Factor investing has revolutionized systematic equity management globally. The challenge in India is adapting factor definitions and construction methodologies that were developed primarily for US markets to the unique characteristics of Indian equities—different accounting standards, ownership structures, and market microstructure.
Value Factor in India
The traditional price-to-book ratio works differently in India due to revaluation practices and the prevalence of promoter-held companies. We've found that enterprise value to EBITDA (EV/EBITDA) combined with price-to-earnings provides a more robust value signal.

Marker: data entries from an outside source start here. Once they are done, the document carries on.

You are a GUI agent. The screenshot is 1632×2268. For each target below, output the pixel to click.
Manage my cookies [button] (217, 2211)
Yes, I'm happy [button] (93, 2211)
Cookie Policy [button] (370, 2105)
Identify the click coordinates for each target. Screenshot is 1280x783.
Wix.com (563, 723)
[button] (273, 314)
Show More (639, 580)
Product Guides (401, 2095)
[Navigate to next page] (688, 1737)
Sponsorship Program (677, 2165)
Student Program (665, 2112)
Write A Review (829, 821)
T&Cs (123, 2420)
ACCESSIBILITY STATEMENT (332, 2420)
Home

Additionally, adjusting for cash holdings is crucial given that many Indian companies hold significant cash balances.
Momentum Considerations
Momentum works in India, but with important nuances:
- 12-1 month momentum (skipping the most recent month) shows strong performance
- Liquidity adjustment is critical—many momentum stocks in small-caps are illiquid
- Sector-neutral momentum reduces the "hot sector" risk
- Combining with volatility adjustment improves Sharpe ratio
Quality Factor
Quality investing focuses on companies with sustainable competitive advantages. In the Indian context, we emphasize:
- Return on Equity (ROE) with adjustments for exceptional items
- Earnings stability measured by coefficient of variation
- Balance sheet strength—D/E ratio and interest coverage
- Promoter holding and pledging as governance indicators
Portfolio Construction
The final step is combining factors into a portfolio. We use a composite score approach with dynamic factor weights based on current valuations of each factor. Optimization is performed with transaction cost penalties to avoid excessive turnover.
The most important insight from factor investing is that returns come from bearing systematic risks. Understanding which risks you're compensated for is the foundation of intelligent portfolio construction.